I should add that I do not know of any serious work in the setting I've suggested, with two exceptions. One, in his book on Class Forcing, Sy Friedman briefly mentions a version of "Hyperclass forcing" appropriate to solve some questions that appear in a natural fashion once we show, for example, that no class forcing over $L$ can add $0^\sharp$. The second is by Reinhardt in the context of large cardinals and elementary embeddings, and is described by Maddy in her article "Believing the axioms. II". As far as I remember, neither work goes beyond hyperclasses, i.e., classes of classes.
Best Answer
Since the question is rather philosophical (e.g., "right notion"), I'll use it as an excuse to record my philosophical opinions on this topic. The intuition underlying ZFC, i.e., the intuition of the cumulative hierarchy of sets, contains two quite vague notions, (1) the notion of "arbitrary subset" of an infinite set, used at successor stages of the hierarchy, and (2) the notion of iterating "forever", beyond any imaginable bound. Although these ideas are vague, they have consequences that can be expressed precisely, and the point of the ZFC axioms is to express enough of the consequences to serve as a foundation for what mathematician ordinarily do.
To add proper classes to the picture, as in the von Neumann-Bernays-Gödel or Morse-Kelley theories, is to add one more level to the cumulative hierarchy, after all the sets. This is technically useful for some purposes (including some aspects of category theory), but it is incoherent with aspect (2) of the intuition of sets. If it's possible to add one more level, then the hierarchy of sets should have been continued to include that level and many more beyond it.

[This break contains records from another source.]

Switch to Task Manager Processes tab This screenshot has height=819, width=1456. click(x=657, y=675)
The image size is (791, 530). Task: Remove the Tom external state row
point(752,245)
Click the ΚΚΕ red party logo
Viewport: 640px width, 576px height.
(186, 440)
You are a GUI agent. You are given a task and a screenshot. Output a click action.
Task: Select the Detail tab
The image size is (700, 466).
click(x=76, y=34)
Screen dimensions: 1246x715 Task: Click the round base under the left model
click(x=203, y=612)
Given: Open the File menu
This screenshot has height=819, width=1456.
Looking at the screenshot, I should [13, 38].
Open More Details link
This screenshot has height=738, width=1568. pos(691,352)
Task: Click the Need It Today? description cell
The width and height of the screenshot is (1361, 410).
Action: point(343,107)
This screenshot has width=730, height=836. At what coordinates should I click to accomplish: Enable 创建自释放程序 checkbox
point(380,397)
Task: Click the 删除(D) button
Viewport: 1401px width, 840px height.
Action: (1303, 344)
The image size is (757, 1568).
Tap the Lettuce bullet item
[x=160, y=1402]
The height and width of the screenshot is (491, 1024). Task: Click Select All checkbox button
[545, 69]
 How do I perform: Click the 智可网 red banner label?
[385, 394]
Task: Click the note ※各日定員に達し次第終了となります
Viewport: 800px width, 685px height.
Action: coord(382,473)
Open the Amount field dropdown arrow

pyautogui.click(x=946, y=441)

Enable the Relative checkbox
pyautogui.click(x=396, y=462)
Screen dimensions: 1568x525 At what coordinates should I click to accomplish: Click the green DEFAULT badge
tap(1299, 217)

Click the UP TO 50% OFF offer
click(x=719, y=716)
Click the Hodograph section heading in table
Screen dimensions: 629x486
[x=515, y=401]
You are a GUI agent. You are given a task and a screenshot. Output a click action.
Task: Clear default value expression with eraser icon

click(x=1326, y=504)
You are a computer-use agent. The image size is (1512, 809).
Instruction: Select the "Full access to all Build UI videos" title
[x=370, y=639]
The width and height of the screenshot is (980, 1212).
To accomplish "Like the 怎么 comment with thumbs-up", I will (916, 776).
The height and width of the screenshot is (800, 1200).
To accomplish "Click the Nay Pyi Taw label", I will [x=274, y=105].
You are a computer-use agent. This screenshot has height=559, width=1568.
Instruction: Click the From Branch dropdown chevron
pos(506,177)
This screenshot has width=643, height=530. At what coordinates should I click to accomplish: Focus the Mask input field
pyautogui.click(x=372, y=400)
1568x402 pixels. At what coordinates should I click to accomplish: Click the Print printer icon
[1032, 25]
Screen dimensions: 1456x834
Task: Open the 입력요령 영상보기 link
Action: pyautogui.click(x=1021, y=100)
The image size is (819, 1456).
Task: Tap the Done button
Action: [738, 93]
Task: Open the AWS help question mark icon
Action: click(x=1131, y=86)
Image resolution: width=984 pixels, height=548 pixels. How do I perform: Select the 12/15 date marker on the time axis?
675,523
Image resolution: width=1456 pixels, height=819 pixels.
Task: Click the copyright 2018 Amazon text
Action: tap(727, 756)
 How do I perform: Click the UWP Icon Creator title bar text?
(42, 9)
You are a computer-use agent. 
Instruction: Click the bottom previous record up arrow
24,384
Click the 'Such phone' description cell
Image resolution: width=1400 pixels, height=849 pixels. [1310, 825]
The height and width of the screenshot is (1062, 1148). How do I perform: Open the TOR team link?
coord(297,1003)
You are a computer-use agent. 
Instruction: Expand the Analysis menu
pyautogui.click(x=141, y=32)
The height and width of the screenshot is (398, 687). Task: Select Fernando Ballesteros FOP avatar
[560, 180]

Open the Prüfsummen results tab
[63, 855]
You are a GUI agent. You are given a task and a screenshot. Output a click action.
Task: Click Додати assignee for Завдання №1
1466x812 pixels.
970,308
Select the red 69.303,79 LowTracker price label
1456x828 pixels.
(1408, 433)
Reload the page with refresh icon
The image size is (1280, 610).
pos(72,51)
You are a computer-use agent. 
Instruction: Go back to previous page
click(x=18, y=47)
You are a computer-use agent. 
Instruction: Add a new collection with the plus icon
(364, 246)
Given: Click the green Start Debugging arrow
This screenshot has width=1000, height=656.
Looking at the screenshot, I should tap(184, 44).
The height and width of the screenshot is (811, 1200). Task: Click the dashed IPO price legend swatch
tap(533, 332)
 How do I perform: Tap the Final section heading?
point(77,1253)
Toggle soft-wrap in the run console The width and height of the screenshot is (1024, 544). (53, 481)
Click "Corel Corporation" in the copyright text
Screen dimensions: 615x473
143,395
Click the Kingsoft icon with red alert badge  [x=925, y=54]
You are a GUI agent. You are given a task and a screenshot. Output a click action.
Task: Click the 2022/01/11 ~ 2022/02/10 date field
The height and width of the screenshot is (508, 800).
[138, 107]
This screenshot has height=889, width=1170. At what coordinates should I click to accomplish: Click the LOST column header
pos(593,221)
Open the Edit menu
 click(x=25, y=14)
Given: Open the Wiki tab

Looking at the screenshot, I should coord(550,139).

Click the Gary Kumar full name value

For this reason, I view ZFC, possibly augmented with (mild) large-cardinal axioms or reflection principles as an intuitively more acceptable foundation than a class theory. I might well use the terminology of proper classes as a convenient abbreviation for statements about sets (e.g., "$V=L$" abbreviates "all sets are constructible", which can be defined in hte purely set-theoretic context of ZFC). But when people make serious use of proper classes, my picture of what they're doing is that their sets are really just sets of rank below some inaccessible cardinal $\kappa$ and their proper classes are really sets of rank $\kappa$. If they need super-classes of classes and even higher-rank collections, that's no problem as far as I'm concerned; the universe of sets stretches way beyond $\kappa$.